EXERCISE: Go through the records and give each one again exactly, omitting the images.

ENTRIES SHOWN:
________________

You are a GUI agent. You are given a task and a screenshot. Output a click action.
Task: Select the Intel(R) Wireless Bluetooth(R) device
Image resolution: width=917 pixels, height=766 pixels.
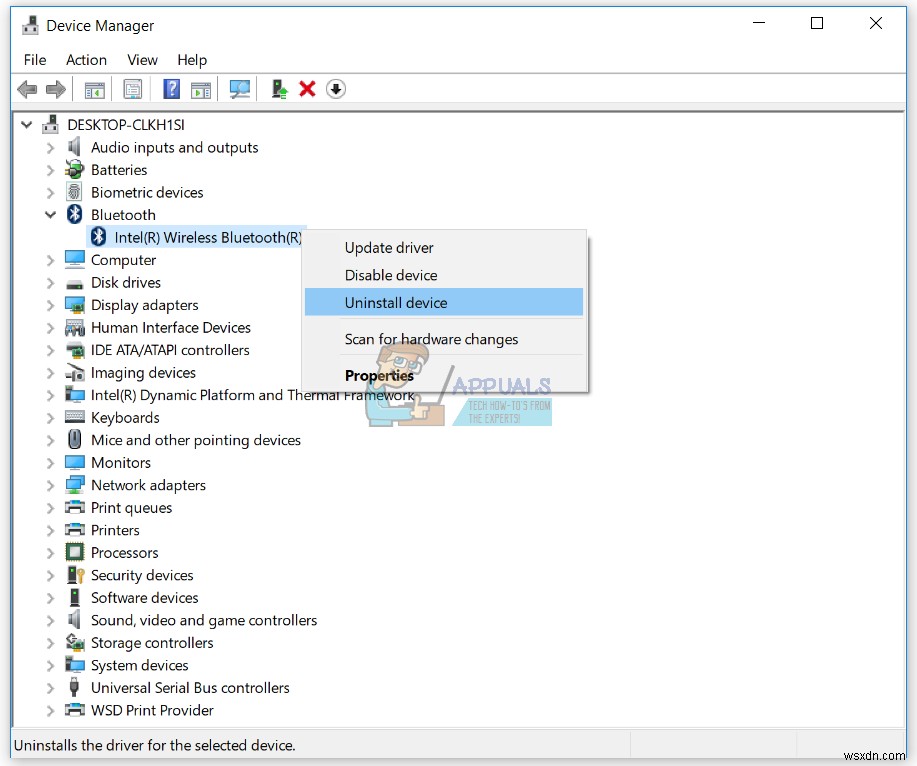pyautogui.click(x=208, y=237)
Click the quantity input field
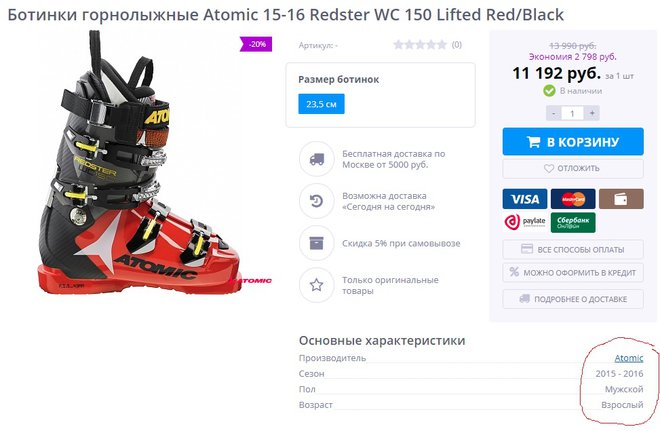 [x=572, y=113]
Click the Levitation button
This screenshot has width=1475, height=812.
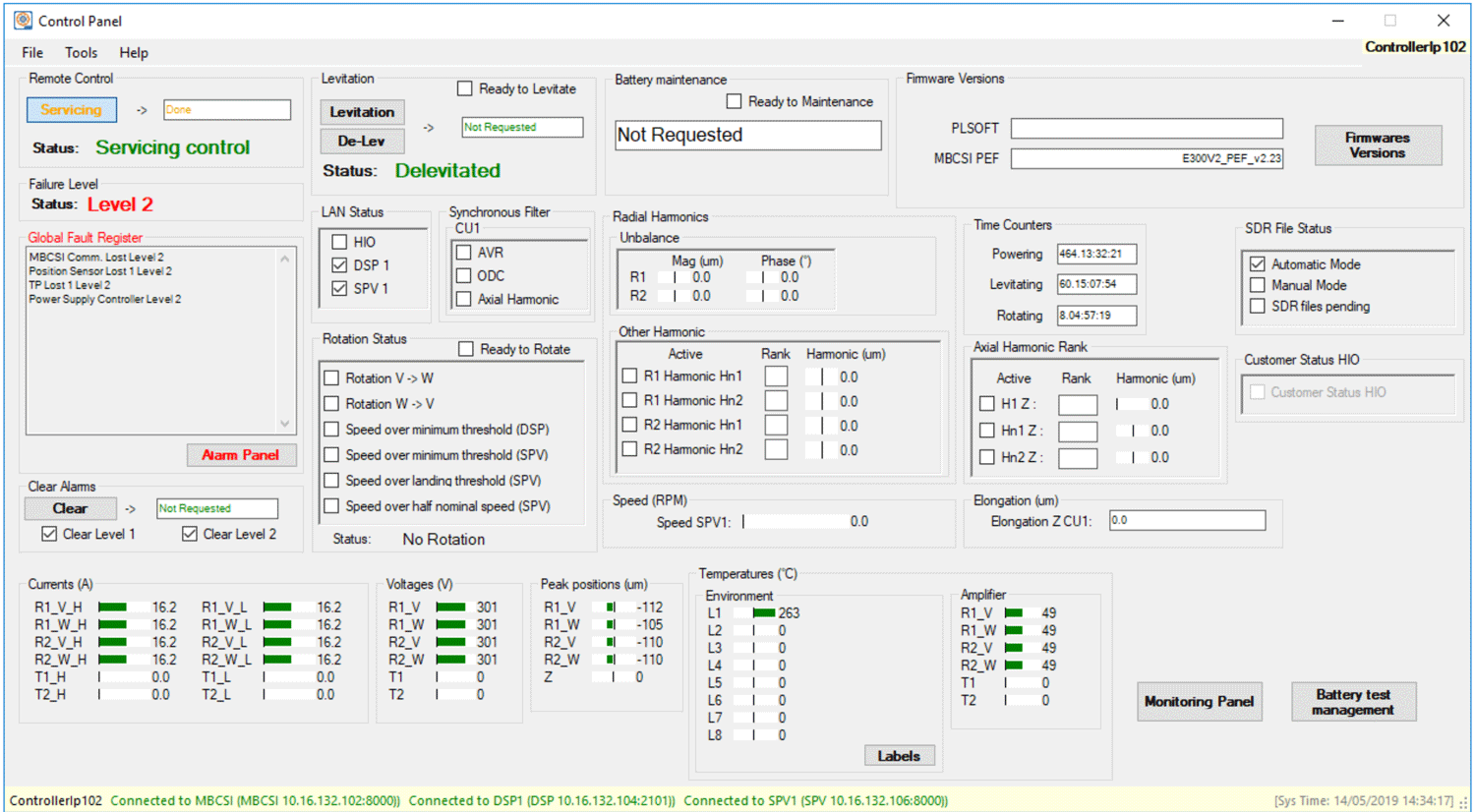[361, 112]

________________

COMPLETED EXERCISE:
You are a GUI agent. You are given a task and a screenshot. Output a click action.
Task: Select the Intel(R) Wireless Bluetooth(R) device
Image resolution: width=917 pixels, height=766 pixels.
pyautogui.click(x=208, y=237)
Click the quantity input field
 [x=572, y=113]
Click the Levitation button
This screenshot has width=1475, height=812.
[361, 112]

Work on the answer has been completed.